Он принимает это как должное, присаживается на каменную белочку — их изваяния рядком стоят перед воротами, выпивает тепловатое пиво и возвращается домой.
Если повезет, ворота открыты,
Заплатив за билет, он входит внутрь, не без труда раскуривает размокшую сигарету и прилежно, одну за другой, обходит клетки с животными.
Животные ведут себя по-разному: то боязливо наблюдают за дождем из домиков, то, когда ветер крепчает, начинают возбужденно метаться но клетке, если же резко меняется атмосферное давление — впадают в панику или приходят в ярость.
Обычно он устраивается перед клеткой бенгальского тигра — этот больше других негодует на стихию и выпивает здесь баночку пива. Потом еще пару банок в обезьяннике, где помещается горилла. К тайфуну она безразлична, но с неизменным сочувствием наблюдает за странной фигурой — не то человека, не то водяного, — сидящей на цементном полу с банкой пива.
Он говорит: "Чувствуешь себя так, будто оказался с ней один на один в сломанном лифте".

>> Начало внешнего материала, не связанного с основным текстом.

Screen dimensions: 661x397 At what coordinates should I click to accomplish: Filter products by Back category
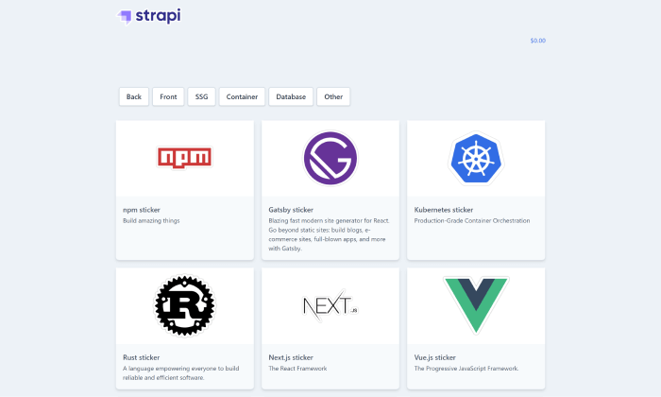tap(134, 96)
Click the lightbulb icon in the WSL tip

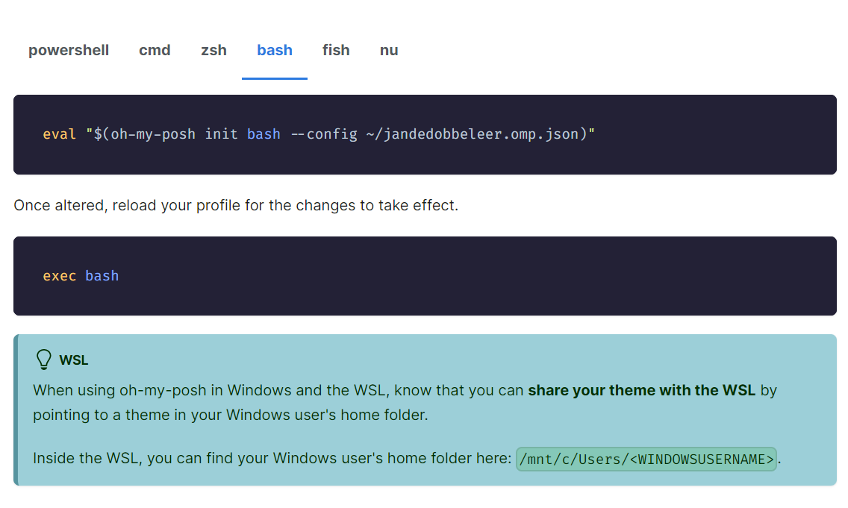point(43,360)
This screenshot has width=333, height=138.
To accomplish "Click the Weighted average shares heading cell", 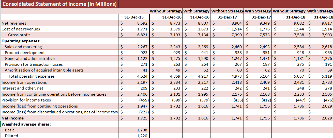I will 26,124.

Впрочем, если не брать во внимание эти его вечерние прогулки в непогоду, то он в высшей степени серьезный человек.
Служит в одной иностранной торговой фирме, не слишком известной, но с хорошей репутацией; живет холостяком в чистенькой квартирке; каждые полгода меняет подружек. С какой стати он это делает, мне совершенно непонятно. Все они похожи одна на другую, как если бы возникли путем клеточного деления.